Pero los barranquilleros y barranquilleras que vivimos en los barrios populares del suroccidente sabemos la verdad: todo eso ha sido un gran espejismo. Y lo peor: el modelo planteado ha fracasado.
Estrategias de papel, inseguridad de concreto
Analicemos, sin filtros, cada una de esas estrategias que la Alcaldía ha empleado:
- “Mi Cuadra Segura”: Nació en el barrio La Paz, una de las zonas más complejas en materia de criminalidad. La idea era instalar alarmas comunitarias con botones de pánico conectados al Centro Automático de Despacho (CAD) de la Policía. Pero la realidad es que esta infraestructura no se implementó adecuadamente y posee serias limitaciones, ya que depende de una respuesta policial que a menudo no llega a tiempo. En un año donde Barranquilla cerró con 365 homicidios, la pregunta es obvia: ¿por qué la sangre sigue corriendo en las mismas calles?

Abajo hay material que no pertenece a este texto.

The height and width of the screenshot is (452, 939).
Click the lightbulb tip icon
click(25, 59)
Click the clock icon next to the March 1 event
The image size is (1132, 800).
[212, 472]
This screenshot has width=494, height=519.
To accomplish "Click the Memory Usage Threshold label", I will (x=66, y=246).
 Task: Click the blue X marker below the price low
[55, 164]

- “Plan 100 contra el microtráfico”: Permitió ubicar 300 puntos de expendio y realizar 223 allanamientos. Sin embargo, el microtráfico no se desmontó; se reconfiguró hacia domicilios por redes sociales. Lo más grave es que la Fiscalía reconoce que el 45% de los homicidios en el Atlántico están relacionados con el microtráfico, dominado por bandas como Los Costeños, Los Pachenca y Los Papalopes.
- Comandos Dinámicos Locales (CDL): Presentados para reacción inmediata, pero la reacción no es prevención. Los CDL llegan después del delito, no antes, y al no tener presencia permanente, el mensaje para el ciudadano es que el crimen, que no tiene reloj, lleva la ventaja.

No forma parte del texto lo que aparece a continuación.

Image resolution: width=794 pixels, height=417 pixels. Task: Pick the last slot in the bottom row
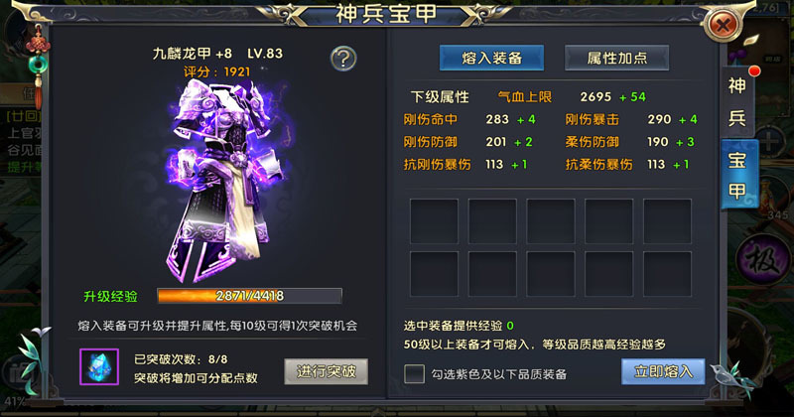667,274
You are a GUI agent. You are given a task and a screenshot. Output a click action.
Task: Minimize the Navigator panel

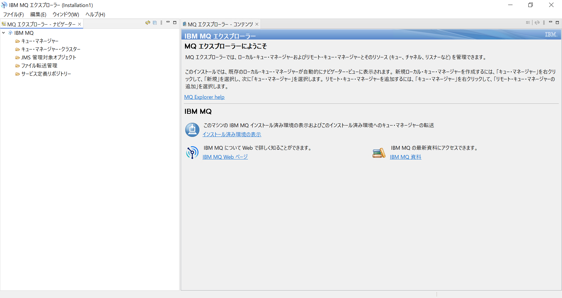pyautogui.click(x=168, y=22)
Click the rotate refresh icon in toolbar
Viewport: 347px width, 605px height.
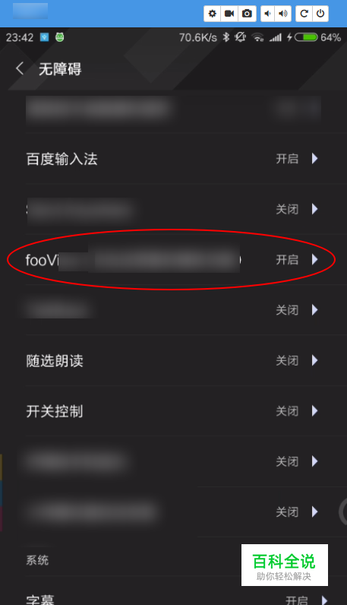(304, 14)
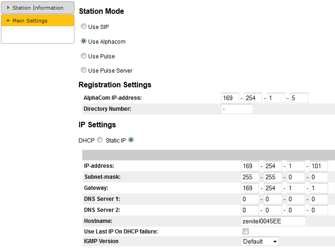Image resolution: width=335 pixels, height=250 pixels.
Task: Edit the first octet of Subnet-mask
Action: tap(250, 177)
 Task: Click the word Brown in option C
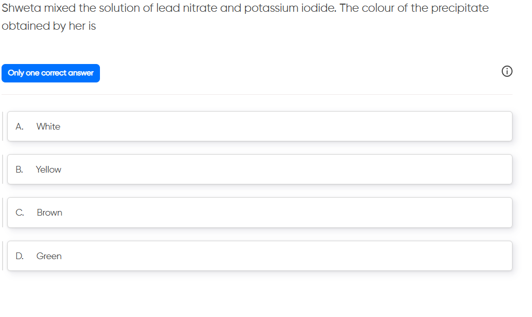(x=49, y=213)
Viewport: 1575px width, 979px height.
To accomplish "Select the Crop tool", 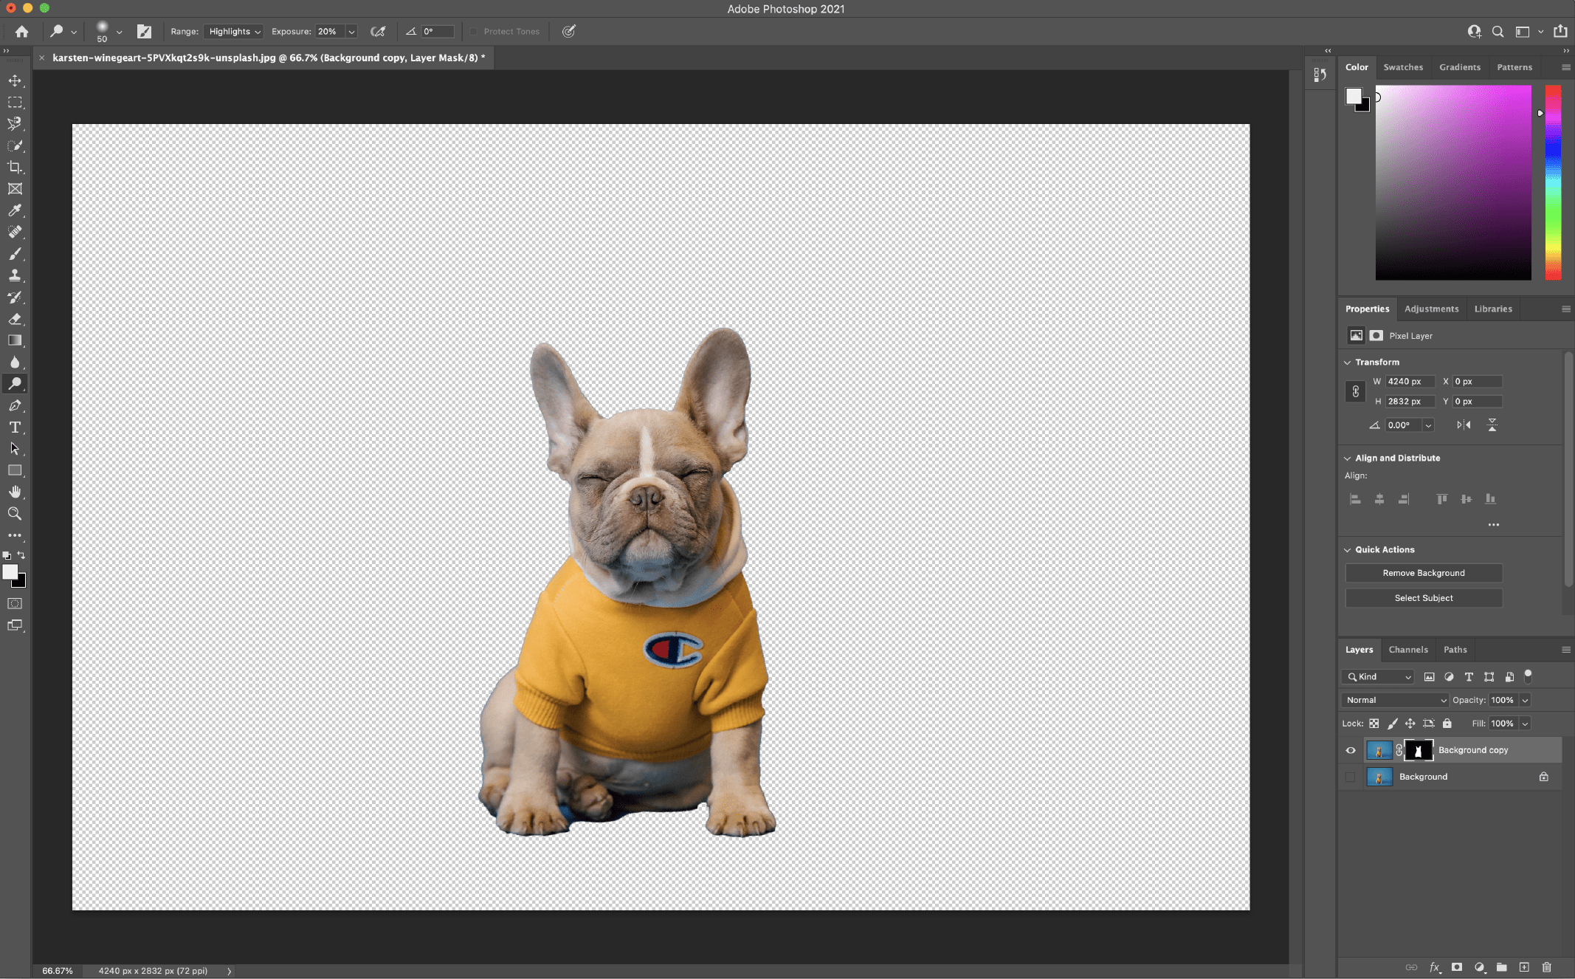I will click(15, 166).
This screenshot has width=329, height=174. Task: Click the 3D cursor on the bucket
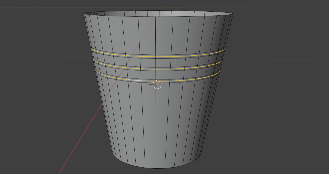157,84
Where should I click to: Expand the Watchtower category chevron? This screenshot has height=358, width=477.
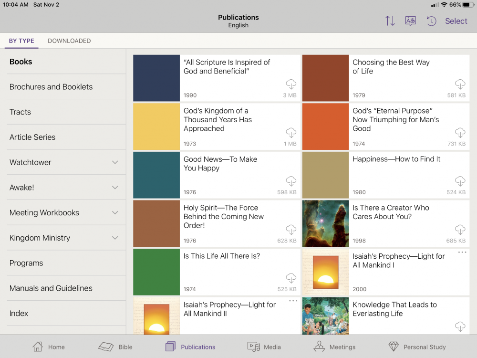[115, 162]
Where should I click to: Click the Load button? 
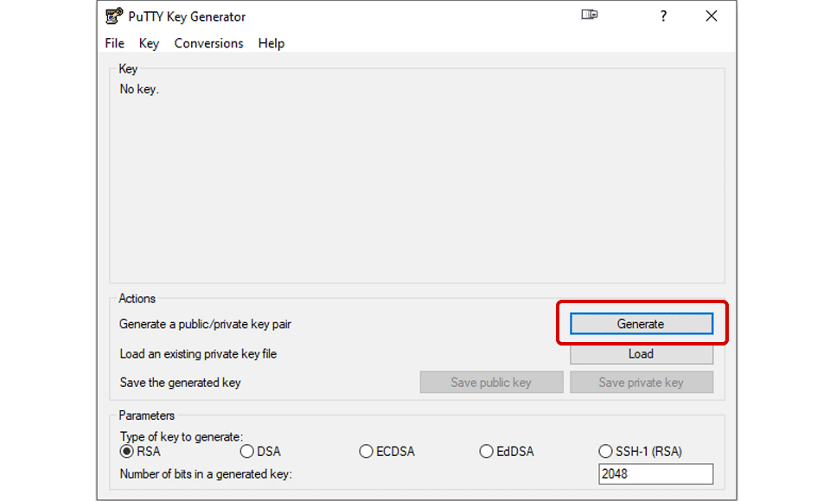point(641,354)
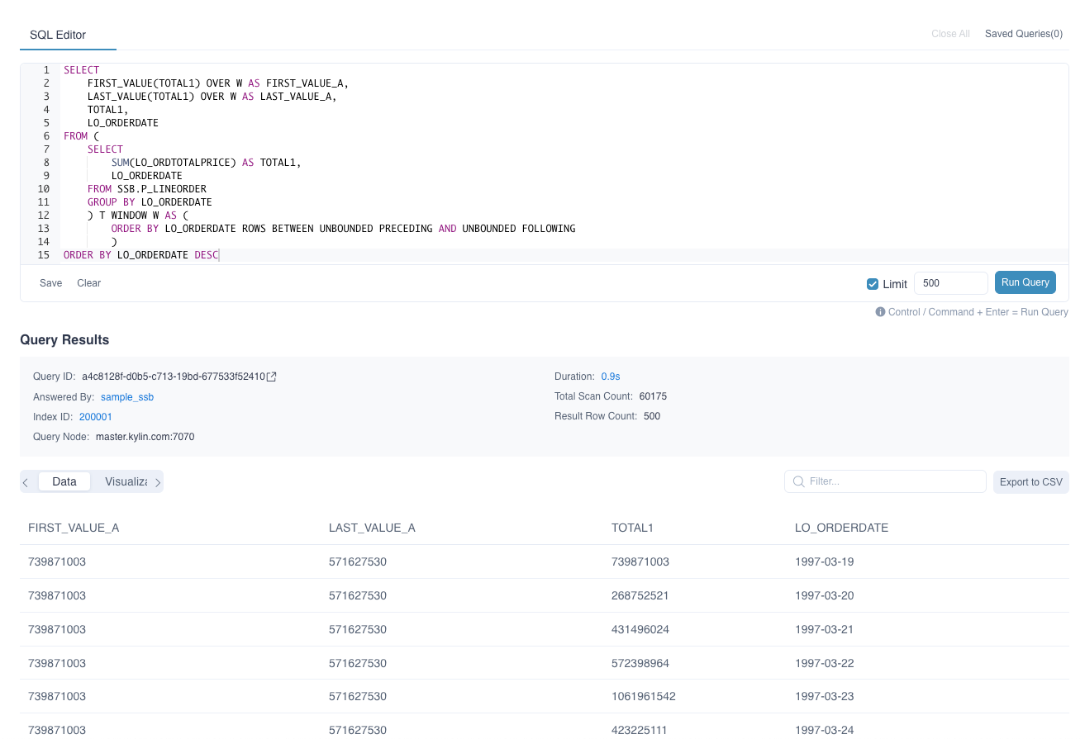
Task: View the 0.9s duration details
Action: pyautogui.click(x=612, y=377)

- “Policía del Vecindario”: Un modelo de proximidad con 184 uniformados en 46 barrios. Pese al enfoque de confianza, cuando la ciudad fue declarada en su momento la cuarta más violenta de Colombia, la conclusión es inevitable: cambiar el uniforme o la forma de patrullar no cambia el fondo del problema.
¿Prevención? ¿Dónde está?
La política pública dice enfocarse en la cultura de no violencia y justicia alternativa. Pero pregunto yo: ¿dónde está todo eso en Las Nieves, Lipaya, Villas de San Pablo, La Paz, El Bosque o Rebolo?

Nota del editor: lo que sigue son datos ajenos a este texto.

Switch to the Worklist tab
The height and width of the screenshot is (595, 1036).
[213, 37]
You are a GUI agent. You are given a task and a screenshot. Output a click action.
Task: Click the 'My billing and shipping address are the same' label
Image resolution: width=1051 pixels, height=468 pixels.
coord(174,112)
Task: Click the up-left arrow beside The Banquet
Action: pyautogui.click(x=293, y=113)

No hay operadores comunitarios de justicia sostenida, no hay transparencia en los datos desagregados por barrio y no hay rendición de cuentas real. Lo que sí hay es microtráfico en cada esquina, atracos en moto a toda hora y homicidios que ya no son noticia porque no sorprenden a nadie.
El fracaso es político, no técnico
Aquí hay que llamar las cosas por su nombre: los gobiernos del clan Char han tenido 11 años y tres planes de desarrollo para resolver el problema de la seguridad. Han tenido presupuesto, respaldo institucional y cooperación internacional. Y aún así, los resultados son pobres, cuando no vergonzosos.
No se puede seguir diciendo que “la inseguridad es un problema nacional”. La gestión local tiene responsables directos. La política y la gestión en seguridad y convivencia ciudadana de los Char han fracasado estrepitosamente.